Abhinava now turns from the worship-worthy maha-a, the Śākta body, and the form of Parābhaṭṭārikā to something unexpectedly concrete: hearing. But the move is exact. If the Goddess is the expanded divine aham, and if she is the living power through which manifestation becomes articulate, then hearing too cannot be a passive mechanical event. It must belong to her sovereignty.
That is why he says: Parameśvarī hears everything. This does not mean that the Goddess, as one being among others, possesses a very strong faculty of hearing. It means that what hearing truly is, in its living essence, belongs to her. She abides as śravaṇākhyā sattā, the very reality called hearing.
Then he explains what hearing actually requires. Not mere impact of sound. Not crude sensory contact. Hearing depends on saṃkalana / anusaṃdhāna — a gathering, linking, carrying-forward, unifying act. The phonemes arrive successively, each with its own vibration, each distinct, each momentary. Left at that level, there would be only acoustic succession. What makes them heard as a meaningful unity is the sovereign power that gathers them into oneness within the auditory field.
That is the real force of the line. Abhinava is saying that hearing is already a work of freedom — svātantrya. The ear by itself does not produce meaning. Nor do the phonemes, as separate events, guarantee intelligibility.
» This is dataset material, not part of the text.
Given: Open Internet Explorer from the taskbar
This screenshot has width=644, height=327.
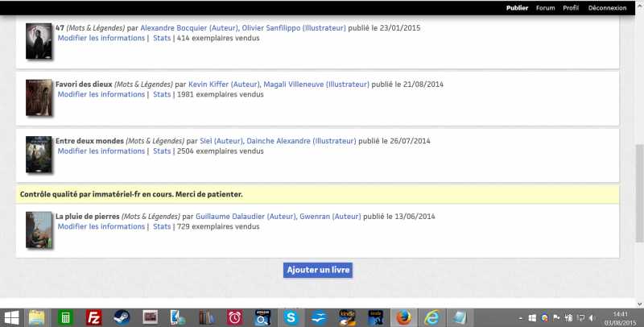Looking at the screenshot, I should (x=431, y=317).

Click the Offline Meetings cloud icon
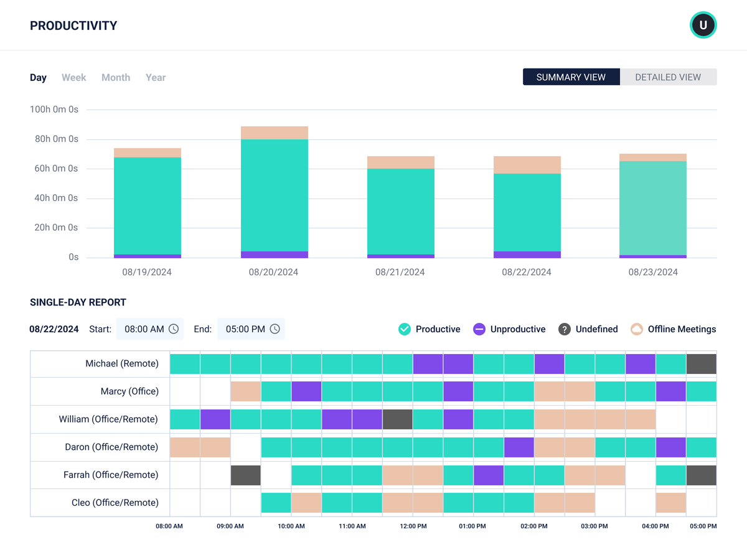tap(636, 329)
There must be an inner power that holds together the sequence, relates the parts, sustains continuity, and allows unity to arise across succession. That power is not external to consciousness. It is Parameśvarī herself.
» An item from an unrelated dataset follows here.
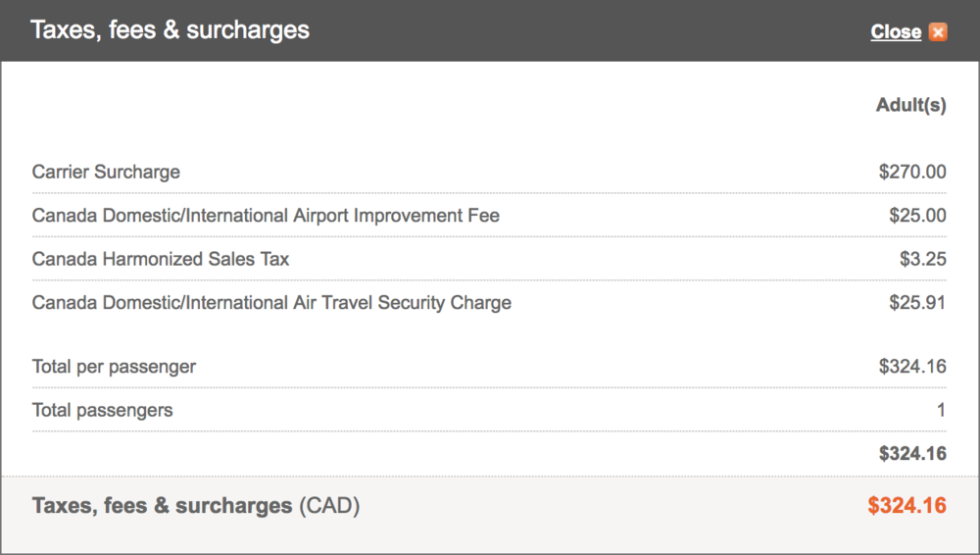
Task: Click the Canada Harmonized Sales Tax label
Action: 161,259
This follows the previous point very tightly. There, the earlier maha-a was shown to be the worship-worthy form because the divine aham, expanded by self-camatkāra, is the Śākta body and the very form of Parābhaṭṭārikā. Now Abhinava shows one concrete consequence of that: the Goddess is not only the transcendent form of the doctrine, but the operative unity within cognition itself. Even hearing is one of her acts.
So the force of the passage is this: to hear is to gather. The unity of articulated sound does not arise automatically from the succession of phonemes. It arises through the sovereign power of saṃkalana, and that power is Parameśvarī herself.
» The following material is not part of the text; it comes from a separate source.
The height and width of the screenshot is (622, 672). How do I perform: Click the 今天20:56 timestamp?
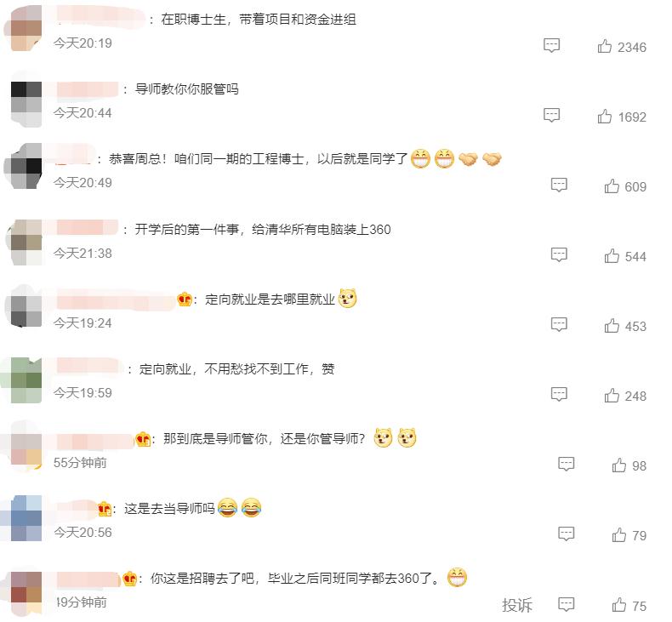[83, 533]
Without this gathering power, even one who hears sound says: “I do not hear”
tena hi vinā
kalakalalīnaśabdaviśeṣaṃ śṛṇvannapi - na śṛṇomi
iti vyavaharati pramātā |
“For without that, even while hearing a particular sound dissolved into mere noise, the knower says: ‘I do not hear.’”
Abhinava’s point does not conflict with the science of hearing. At the physical level, sound waves strike the ear, are converted into neural signals, and those signals are processed by the brain. But that still does not yet explain the lived fact of hearing meaning. One can receive the sound physiologically and still fail to hear what is being said. That is exactly the distinction Abhinava is making.
His claim is that hearing, in the full sense, requires saṃkalana — the gathering together of what arrives in succession. Without that unifying act, there is only kalakala, undifferentiated noise. So when the knower says, “I do not hear,” he is not denying that sound reached him. He means that the sequence never became a meaningful unity for him. The auditory event happened, but the articulated word did not truly arise.
So Abhinava is not rejecting the sensory or neural process. He is speaking about the further fact that reception alone is not enough. There must be an inner synthesis by which separate sound-elements are held together as intelligible speech. His stronger move is then to say that this power of meaningful integration is not dead mechanism, but an expression of Parā Parameśvarī’s svātantrya. In modern terms, we might say: the ear and brain can register the signal, but unless the signal is integrated into meaningful form, one still says, quite truthfully, “I hear the noise, but I do not hear.”